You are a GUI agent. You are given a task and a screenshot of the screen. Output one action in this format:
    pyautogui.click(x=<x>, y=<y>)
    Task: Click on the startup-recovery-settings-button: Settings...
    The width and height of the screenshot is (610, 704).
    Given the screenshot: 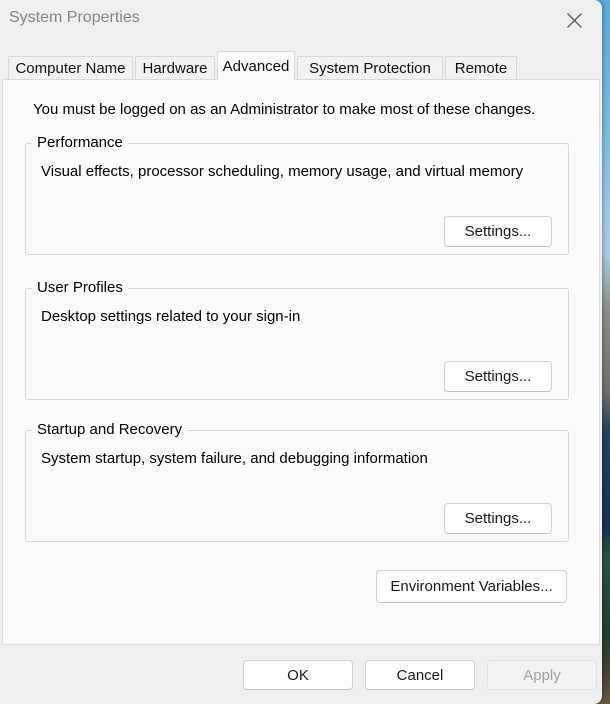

------------

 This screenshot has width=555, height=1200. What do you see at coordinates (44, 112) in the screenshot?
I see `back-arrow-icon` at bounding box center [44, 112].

------------

● **WORK INSTRUCTION**: Write out the stretch from the line containing "This screenshot has" through the line containing "center [44, 112].", copying each line word for word.

● **EXERCISE SOLUTION**:
 This screenshot has width=555, height=1200. What do you see at coordinates (44, 112) in the screenshot?
I see `back-arrow-icon` at bounding box center [44, 112].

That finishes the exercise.